Houve um aumento do número de pessoas que atuam com arbitragem na Agência. Contratos mais recentes, da quinta e sexta rodada de concessões aeroportuárias, tiveram o escopo das cláusulas arbitrais aumentado. Também foi viabilizada a possibilidade de edição de aditivos aos contratos de rodadas anteriores para expandir essas cláusulas.

Hoje, a ANAC tem arbitragens em andamento. Inclusive, parece haver uma certa reticência do privado frente à ampliação do escopo da cláusula arbitral. No entanto, é bom alertar que as questões a serem discutidas em arbitragem precisam ser escolhidas a dedo, com cautela e muita pesquisa para embasar os pleitos, vez que o custo de transação para o litígio acaba o qualificando muito - o que, ao final, acaba sendo importante como um desincentivo ao mau litígio. 

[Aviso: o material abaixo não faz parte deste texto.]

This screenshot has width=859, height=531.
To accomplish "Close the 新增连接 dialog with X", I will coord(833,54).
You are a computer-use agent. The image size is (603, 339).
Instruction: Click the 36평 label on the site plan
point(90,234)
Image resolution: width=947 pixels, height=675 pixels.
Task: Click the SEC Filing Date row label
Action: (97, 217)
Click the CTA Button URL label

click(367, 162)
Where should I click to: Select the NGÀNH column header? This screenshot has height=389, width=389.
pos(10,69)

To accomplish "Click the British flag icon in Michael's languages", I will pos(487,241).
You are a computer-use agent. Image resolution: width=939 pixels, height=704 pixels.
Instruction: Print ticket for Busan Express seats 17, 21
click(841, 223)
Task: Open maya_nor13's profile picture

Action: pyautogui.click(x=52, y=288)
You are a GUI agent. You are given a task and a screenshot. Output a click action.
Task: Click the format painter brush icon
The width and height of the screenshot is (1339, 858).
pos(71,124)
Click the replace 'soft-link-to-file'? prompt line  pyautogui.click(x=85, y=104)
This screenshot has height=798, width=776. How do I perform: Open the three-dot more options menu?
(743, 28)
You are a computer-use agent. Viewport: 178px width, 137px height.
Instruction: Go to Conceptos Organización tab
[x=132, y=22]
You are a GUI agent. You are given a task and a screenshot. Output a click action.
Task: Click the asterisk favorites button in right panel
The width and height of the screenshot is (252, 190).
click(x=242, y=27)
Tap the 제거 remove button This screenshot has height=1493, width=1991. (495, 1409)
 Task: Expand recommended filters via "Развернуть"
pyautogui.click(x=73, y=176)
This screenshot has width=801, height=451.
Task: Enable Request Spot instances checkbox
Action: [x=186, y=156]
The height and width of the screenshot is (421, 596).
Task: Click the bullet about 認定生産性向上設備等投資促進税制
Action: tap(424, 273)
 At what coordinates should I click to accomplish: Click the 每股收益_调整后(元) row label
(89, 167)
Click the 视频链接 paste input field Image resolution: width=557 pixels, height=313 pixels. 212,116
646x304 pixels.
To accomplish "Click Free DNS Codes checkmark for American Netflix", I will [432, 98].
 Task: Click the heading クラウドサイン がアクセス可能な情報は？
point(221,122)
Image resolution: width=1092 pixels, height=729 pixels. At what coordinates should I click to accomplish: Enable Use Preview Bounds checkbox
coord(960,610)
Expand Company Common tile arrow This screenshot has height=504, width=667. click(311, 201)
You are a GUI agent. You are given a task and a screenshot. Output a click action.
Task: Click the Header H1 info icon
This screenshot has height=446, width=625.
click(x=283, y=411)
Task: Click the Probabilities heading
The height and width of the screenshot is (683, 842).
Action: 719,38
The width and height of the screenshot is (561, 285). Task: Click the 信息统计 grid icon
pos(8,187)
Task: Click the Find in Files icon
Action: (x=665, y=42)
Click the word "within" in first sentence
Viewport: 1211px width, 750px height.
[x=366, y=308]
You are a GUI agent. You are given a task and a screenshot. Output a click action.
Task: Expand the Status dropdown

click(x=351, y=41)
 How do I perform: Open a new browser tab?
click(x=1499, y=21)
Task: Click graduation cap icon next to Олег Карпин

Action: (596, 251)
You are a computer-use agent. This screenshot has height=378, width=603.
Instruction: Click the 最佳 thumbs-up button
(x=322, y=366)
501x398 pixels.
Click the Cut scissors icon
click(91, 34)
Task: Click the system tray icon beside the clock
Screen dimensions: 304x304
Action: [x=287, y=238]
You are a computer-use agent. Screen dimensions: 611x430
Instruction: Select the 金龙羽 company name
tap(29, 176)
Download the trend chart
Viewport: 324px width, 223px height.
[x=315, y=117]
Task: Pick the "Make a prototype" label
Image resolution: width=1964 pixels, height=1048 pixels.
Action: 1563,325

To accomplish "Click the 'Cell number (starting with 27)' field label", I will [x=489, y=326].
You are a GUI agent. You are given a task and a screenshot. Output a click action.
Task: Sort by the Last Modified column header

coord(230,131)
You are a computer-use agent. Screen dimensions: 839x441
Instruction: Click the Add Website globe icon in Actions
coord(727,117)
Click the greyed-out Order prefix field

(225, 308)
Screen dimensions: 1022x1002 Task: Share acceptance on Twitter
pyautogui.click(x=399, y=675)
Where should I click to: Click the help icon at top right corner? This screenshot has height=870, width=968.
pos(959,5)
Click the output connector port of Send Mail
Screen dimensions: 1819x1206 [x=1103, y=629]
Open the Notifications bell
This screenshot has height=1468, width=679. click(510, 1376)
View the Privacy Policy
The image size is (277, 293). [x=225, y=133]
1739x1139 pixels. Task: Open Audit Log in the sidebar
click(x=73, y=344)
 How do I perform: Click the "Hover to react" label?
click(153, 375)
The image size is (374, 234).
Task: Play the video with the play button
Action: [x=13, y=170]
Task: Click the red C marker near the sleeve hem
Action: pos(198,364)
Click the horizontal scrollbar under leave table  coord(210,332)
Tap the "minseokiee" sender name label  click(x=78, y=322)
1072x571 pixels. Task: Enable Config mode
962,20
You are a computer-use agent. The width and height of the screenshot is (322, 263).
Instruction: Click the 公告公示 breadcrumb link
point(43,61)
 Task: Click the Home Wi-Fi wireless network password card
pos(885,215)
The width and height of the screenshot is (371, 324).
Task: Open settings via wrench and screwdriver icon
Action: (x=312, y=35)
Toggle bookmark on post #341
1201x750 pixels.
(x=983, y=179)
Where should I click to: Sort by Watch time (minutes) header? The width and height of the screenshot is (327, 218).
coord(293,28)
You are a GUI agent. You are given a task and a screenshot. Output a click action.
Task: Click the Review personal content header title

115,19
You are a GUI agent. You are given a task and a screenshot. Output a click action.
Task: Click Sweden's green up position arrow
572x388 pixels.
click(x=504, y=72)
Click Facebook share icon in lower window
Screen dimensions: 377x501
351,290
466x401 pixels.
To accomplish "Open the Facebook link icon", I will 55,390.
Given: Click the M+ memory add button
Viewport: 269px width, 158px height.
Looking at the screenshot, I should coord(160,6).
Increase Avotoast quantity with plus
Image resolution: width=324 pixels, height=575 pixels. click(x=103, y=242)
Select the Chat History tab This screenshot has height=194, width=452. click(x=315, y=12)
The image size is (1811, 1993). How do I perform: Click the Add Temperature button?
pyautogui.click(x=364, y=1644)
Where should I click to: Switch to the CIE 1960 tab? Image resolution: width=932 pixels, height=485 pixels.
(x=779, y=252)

Ademais, a própria pandemia de Covid-19 tornou ainda mais necessária uma busca mais célere para a solução de litígios.

Órgãos de controle e futuro

Ao tratar especificamente do TCU (Tribunal de Contas da União), percebe-se o esforço de atualização no assunto. Nesse sentido, nos últimos meses, o Tribunal tem realizado agendas sobre métodos alternativos de solução de controvérsias.

Além disso, com o passar do tempo, a própria legislação - ainda muito recente - se torna mais madura e com casos mais consolidados. A Nova Lei de Licitações foi importante para tanto, já que também trouxe exemplos de litígios em que a arbitragem pode ser utilizada.

A corroborar isso, veja-se que há, inclusive, publicação recente de decisão no Acórdão 3160/2020, no qual o TCU entende que é possível o uso de arbitragem no setor portuário.